Open Source Asked by Hunter Beach on August 28, 2021
About a week ago I found some commercial software that is closed source using two GPL v2 licensed packages in the binaries. I emailed the company back and forth and they finally agreed that they would release the source code to me. However, they state that they will ship it to me (perfectly fine under GPL) but that the processing time would be around 15 months due to COVID-19 and their engineers working from home. This seems extremely excessive to put source code on a disk and mail it. I assume they are doing this to stall the release of the source code. Is there anything in the GPL license that requires reasonable processing time for releasing the source code? The software has been out for over 2 years at least and has had the two offending packages in it since the beginning. Do I have any options for requesting a reasonable processing time?
Edit: I am located in the US and their main operations are in Norway, I believe.
The language in GPLv2 s3b says nothing about the permissible time to fulfil a demand for Complete Corresponding Source, but given that the offer only has to be valid for three years, I doubt that a 15-month delay could be seen as reasonable by anyone.

= PROBLEMS TO SOLVE =
**a.** Recast the paragraph starting "About a week ago I found" in the GPL source code question as a short bulleted list that keeps its main facts.
**b.** Continue the GPL source code discussion from its last sentence.

[Dataset items]
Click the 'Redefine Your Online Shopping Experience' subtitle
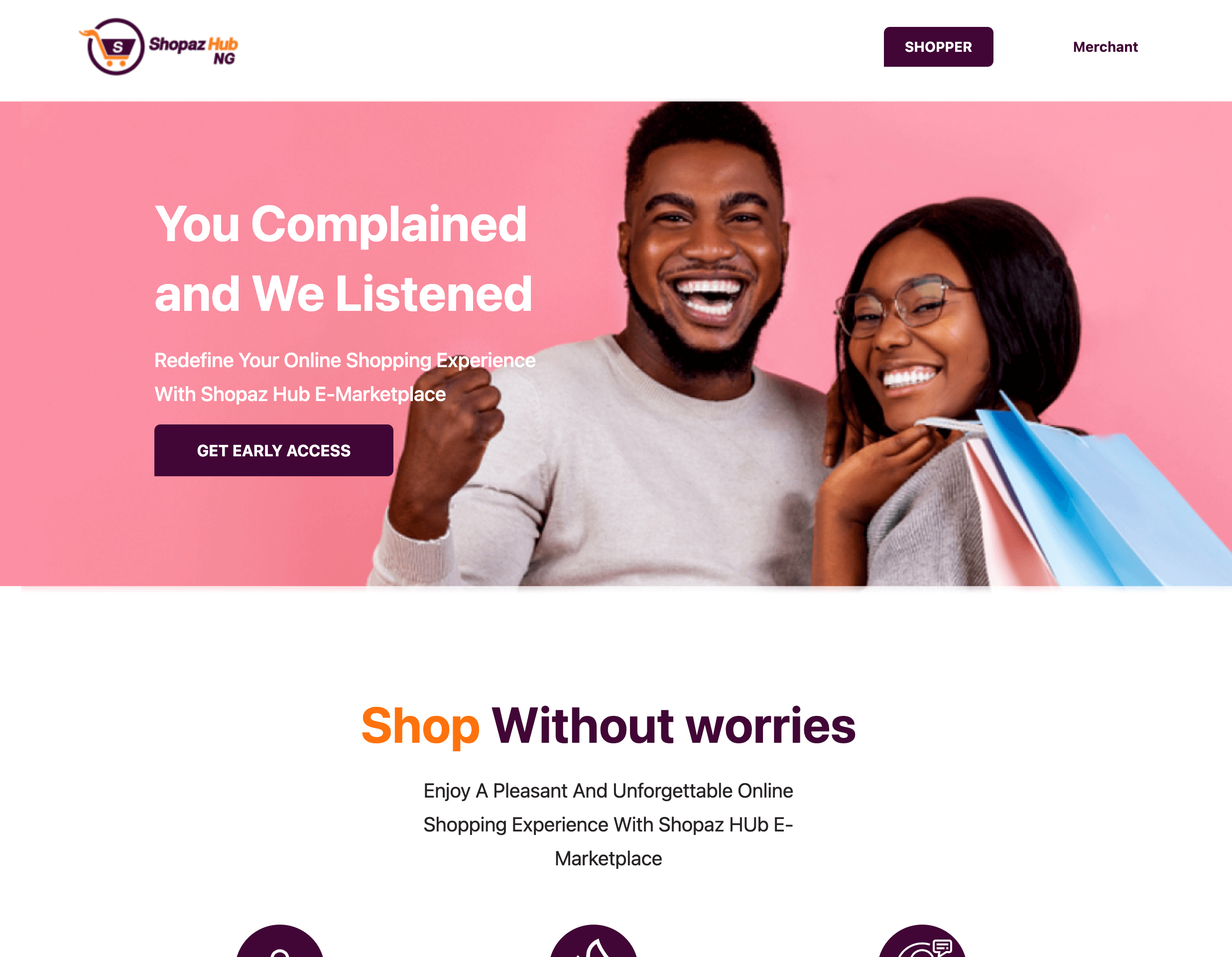Image resolution: width=1232 pixels, height=957 pixels. tap(345, 360)
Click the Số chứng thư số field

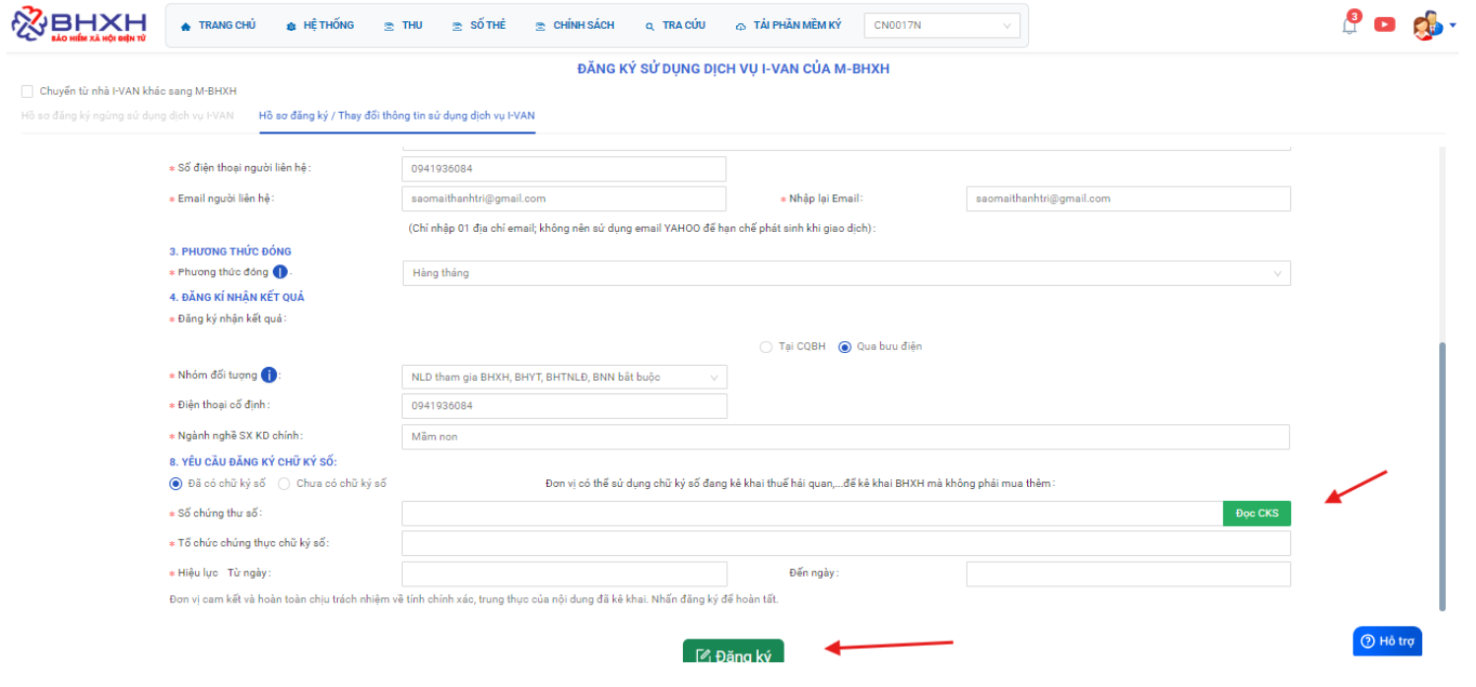coord(811,514)
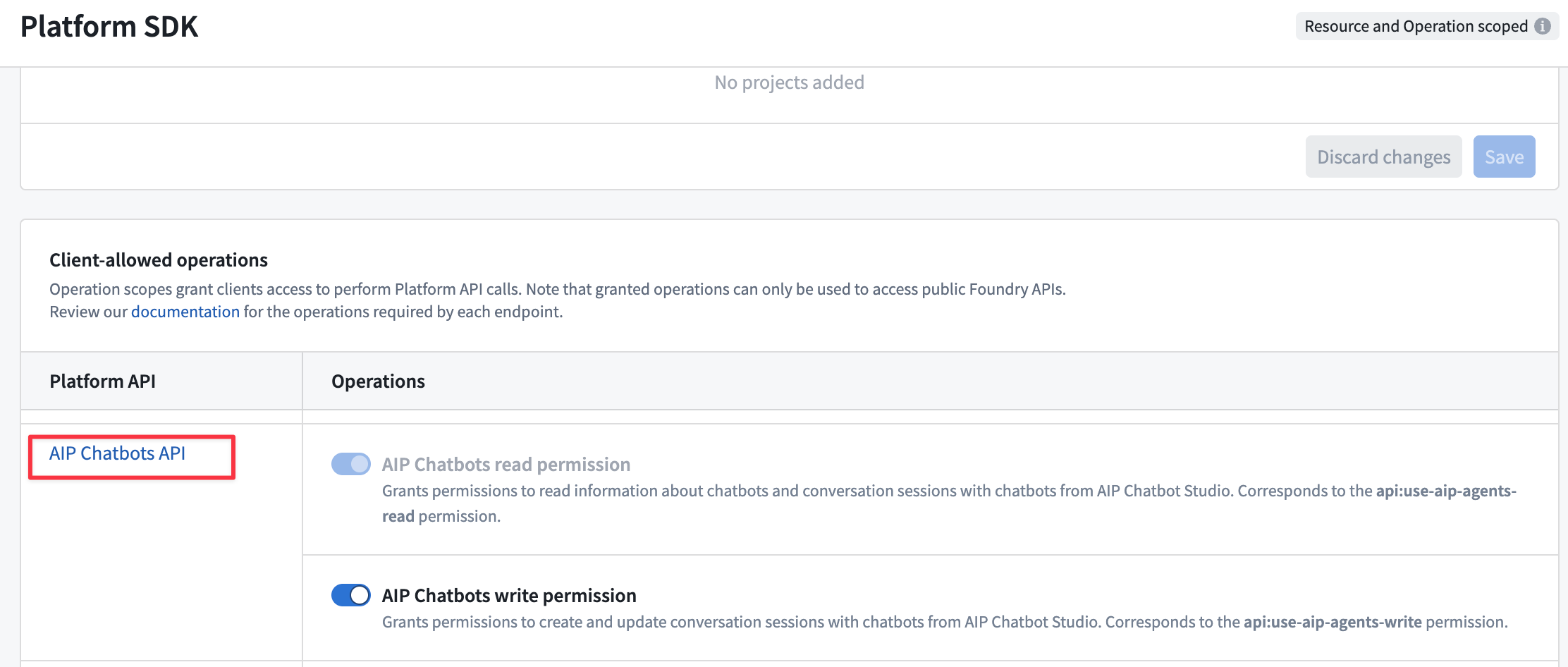1568x667 pixels.
Task: Enable the AIP Chatbots read permission toggle
Action: (350, 464)
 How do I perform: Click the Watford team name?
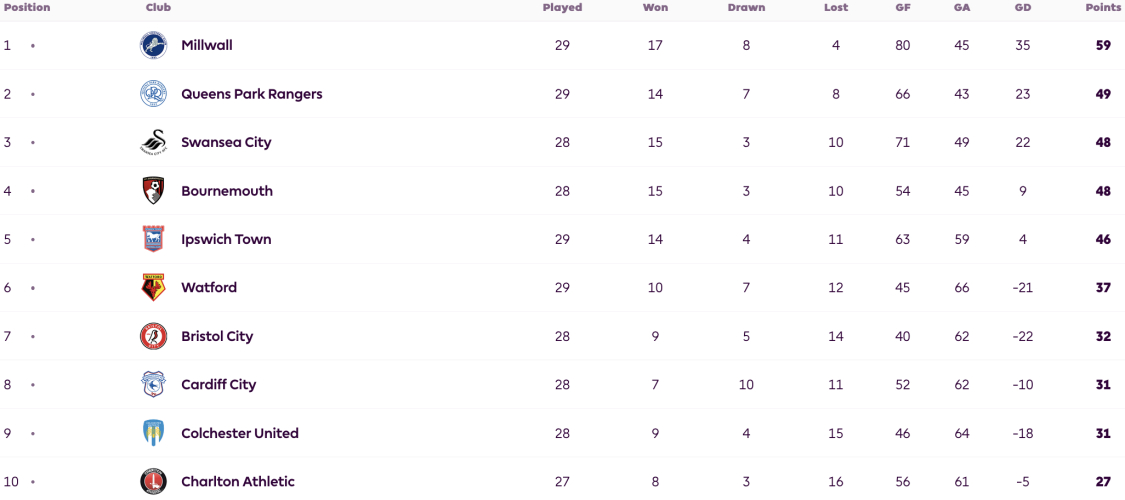tap(209, 288)

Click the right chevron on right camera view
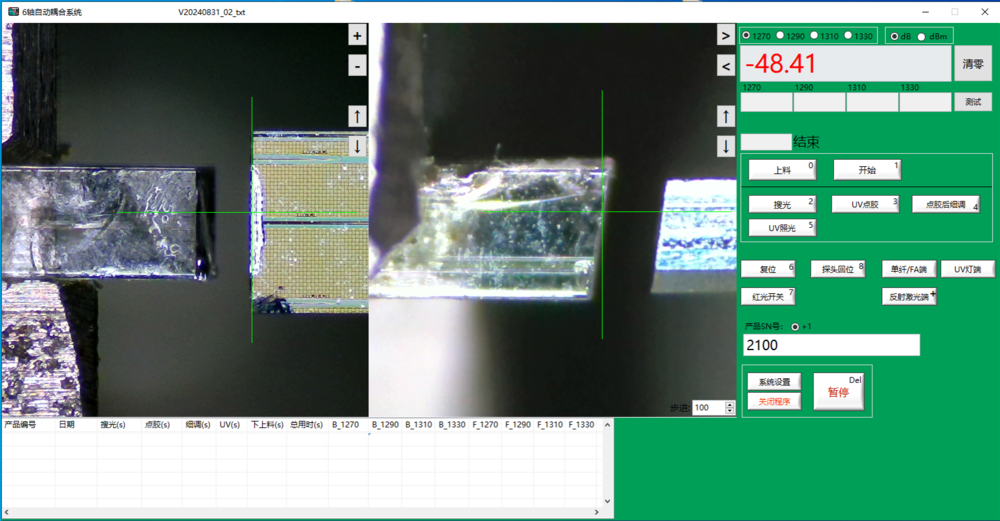coord(726,35)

= TASK RESPONSES =
**a.**
- About a week ago, the asker found closed-source commercial software that uses two GPL v2 licensed packages in its binaries.
- After an email exchange, the company agreed to release the source code by shipping it, which GPL permits.
- The company gave a processing time of about 15 months, citing COVID-19 and engineers working from home.
- The asker thinks this is excessive for putting code on a disk and mailing it, and suspects stalling.
- The software has been out for at least 2 years and has included the two packages since the beginning.
- The asker wants to know whether the GPL requires a reasonable processing time and what options exist to request one.

**b.**
In any case, COVID isn't, generally, a permissible reason to delay on a legal obligation; see all sorts of sources commenting on various retailers' failures to honour refund obligations after COVID-related cancellations, eg this.
The issues of third-party rights (the right of someone other than the licensor to sue the licensee for failure to fulfil the licence conditions) and specific performance (the right to ask a court to order a licensor to fulfil a licence condition, instead of merely awarding damages to compensate for their failure to do so) were covered in a talk at FOSDEM that I wrote up for LWN. The upshot was that in civil law jurisdictions, third-party rights do exist and specific performance is available, so apparently you could in theory ask a Norwegian court to compel the delivery of the source. Whether you think this is worth doing I must leave to you. You should certainly take professional legal advice before doing so.
Practical (rather than legal) remedies are fully covered in our earlier question on the subject.